§ Exercise input:
________________________

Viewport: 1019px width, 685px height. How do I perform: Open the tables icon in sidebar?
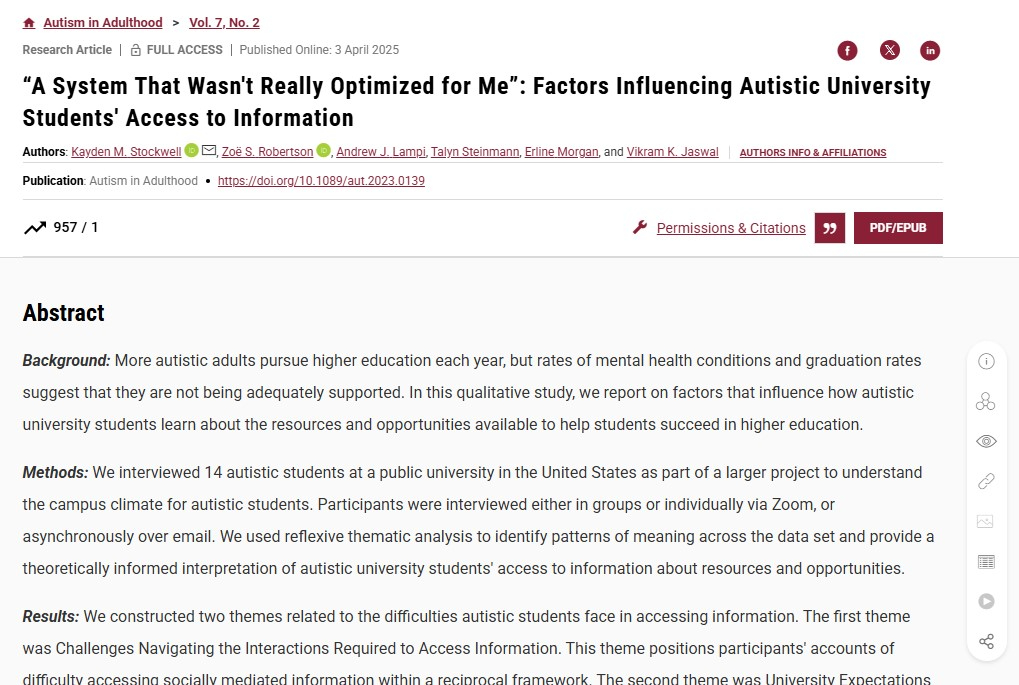pyautogui.click(x=986, y=562)
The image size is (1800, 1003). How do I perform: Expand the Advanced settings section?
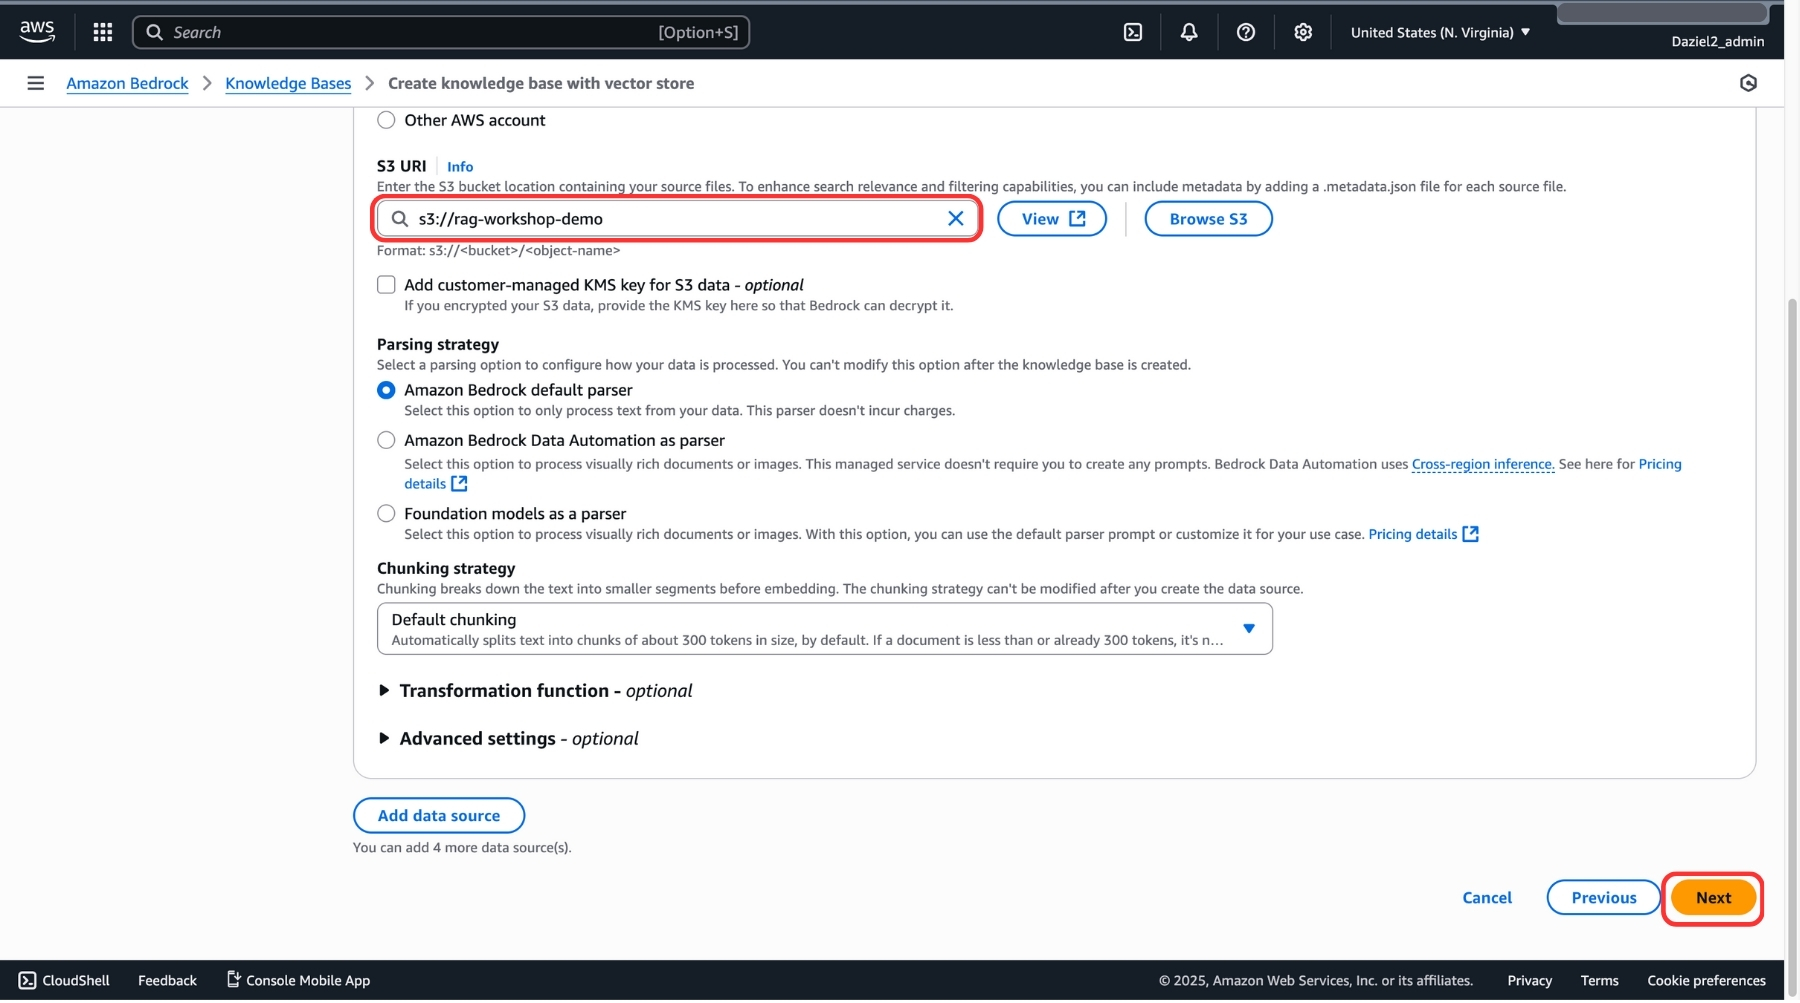point(384,739)
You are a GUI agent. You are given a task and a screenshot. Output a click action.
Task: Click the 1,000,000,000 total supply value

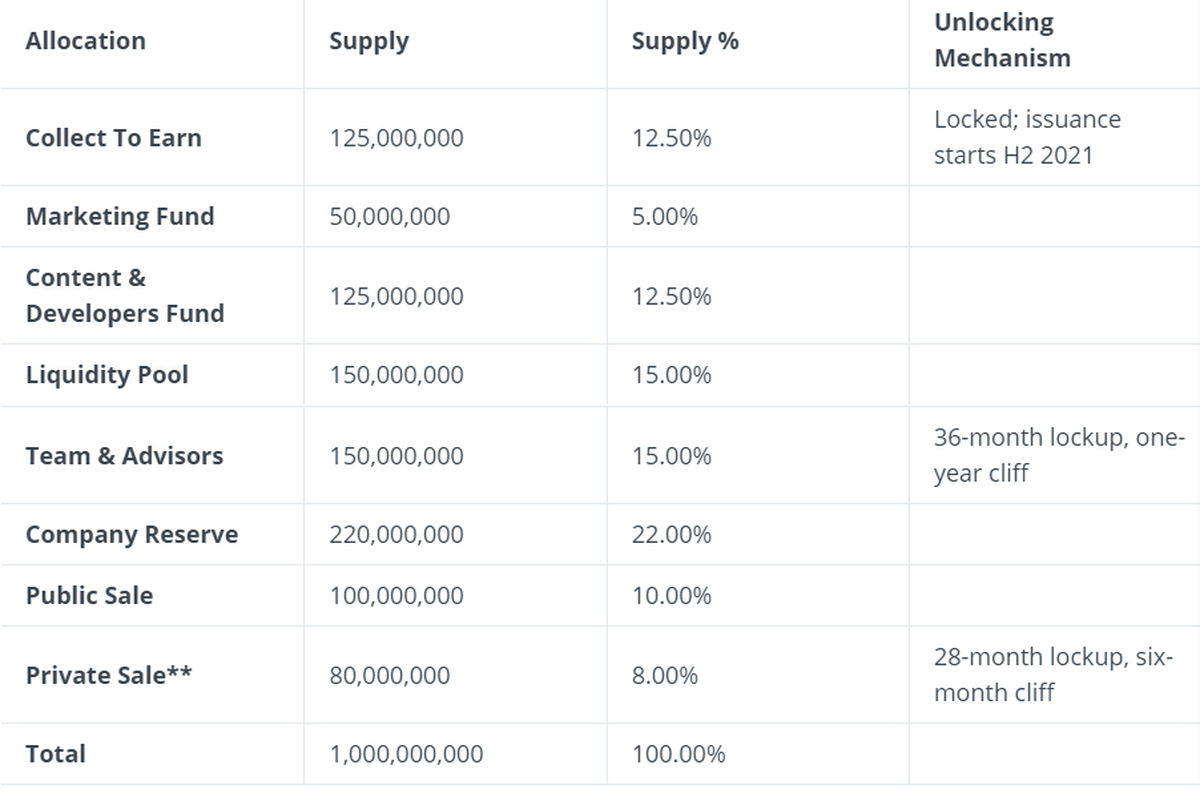(x=406, y=754)
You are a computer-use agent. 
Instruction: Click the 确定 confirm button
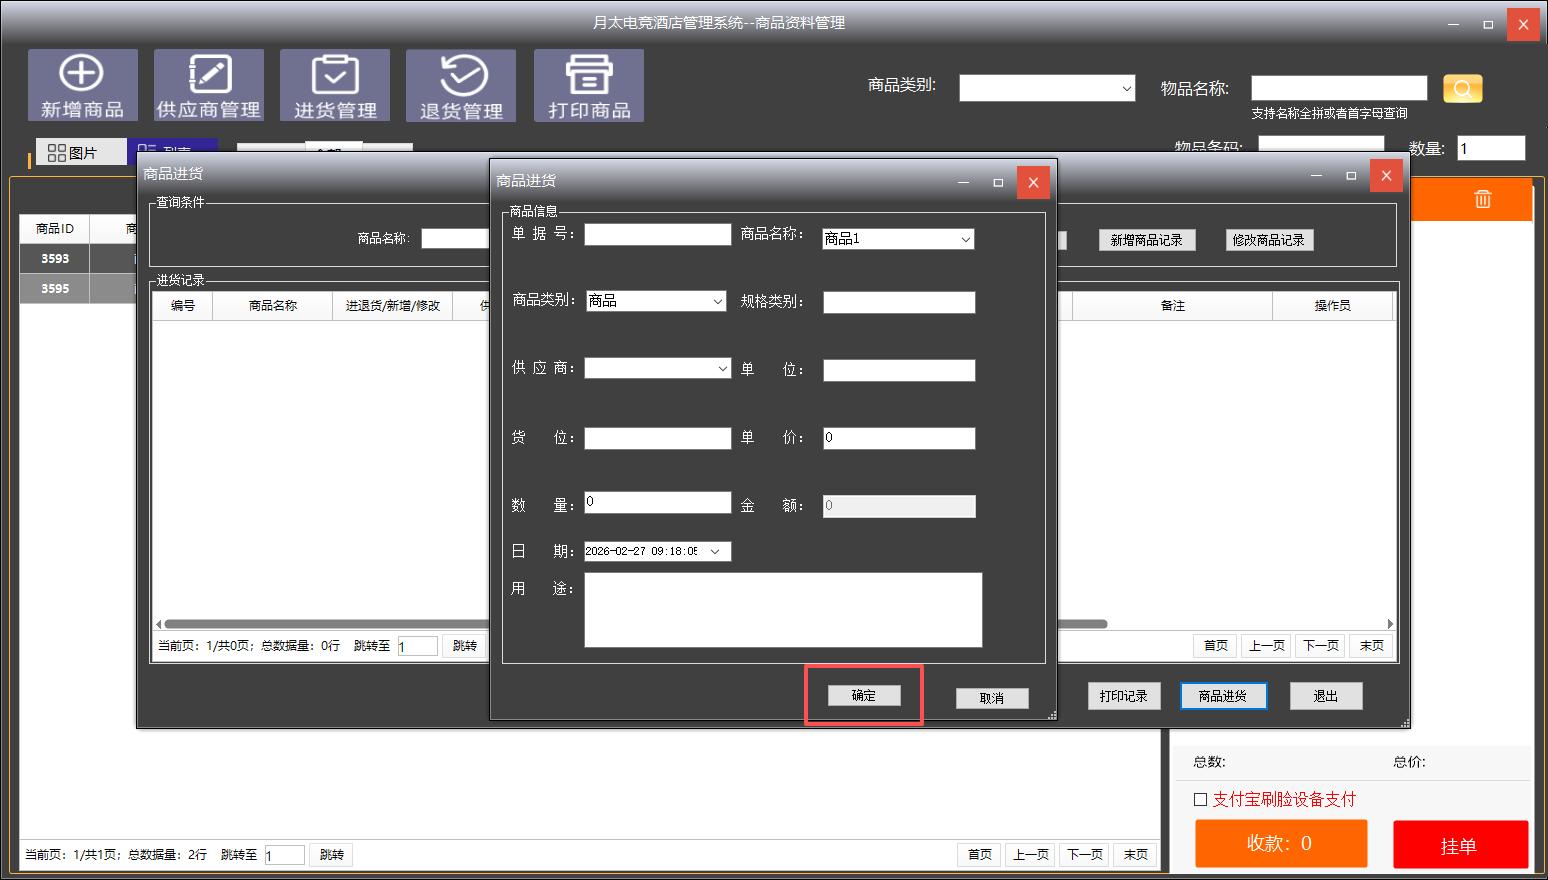click(864, 696)
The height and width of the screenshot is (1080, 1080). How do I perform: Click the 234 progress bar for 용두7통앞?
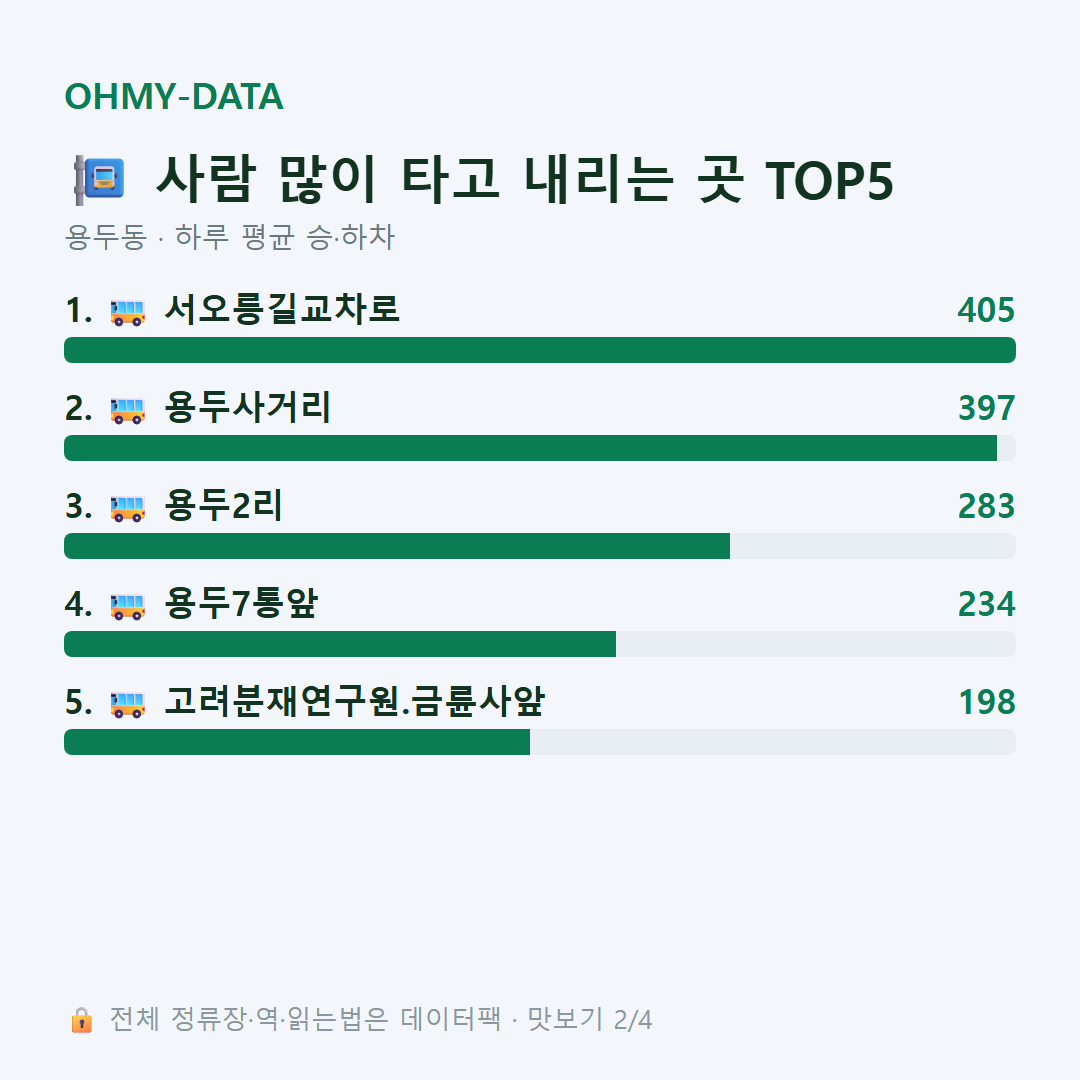coord(540,644)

________________________

§ Problem to work on:
Everything in the data must be printed verbatim except the pictures.

§ Output for this task:
Viewport: 1019px width, 685px height. How do I perform: Open the tables icon in sidebar?
pyautogui.click(x=986, y=562)
The image size is (1800, 1003). How do I perform: Expand the Advanced settings section?
point(384,739)
You are a GUI agent. You are given a task and a screenshot. Output a click action.
Task: Click the 1,000,000,000 total supply value

(x=406, y=754)
You are a computer-use agent. 
Instruction: Click the 确定 confirm button
click(864, 696)
The height and width of the screenshot is (1080, 1080). How do I perform: Click the 234 progress bar for 용두7통앞?
coord(540,644)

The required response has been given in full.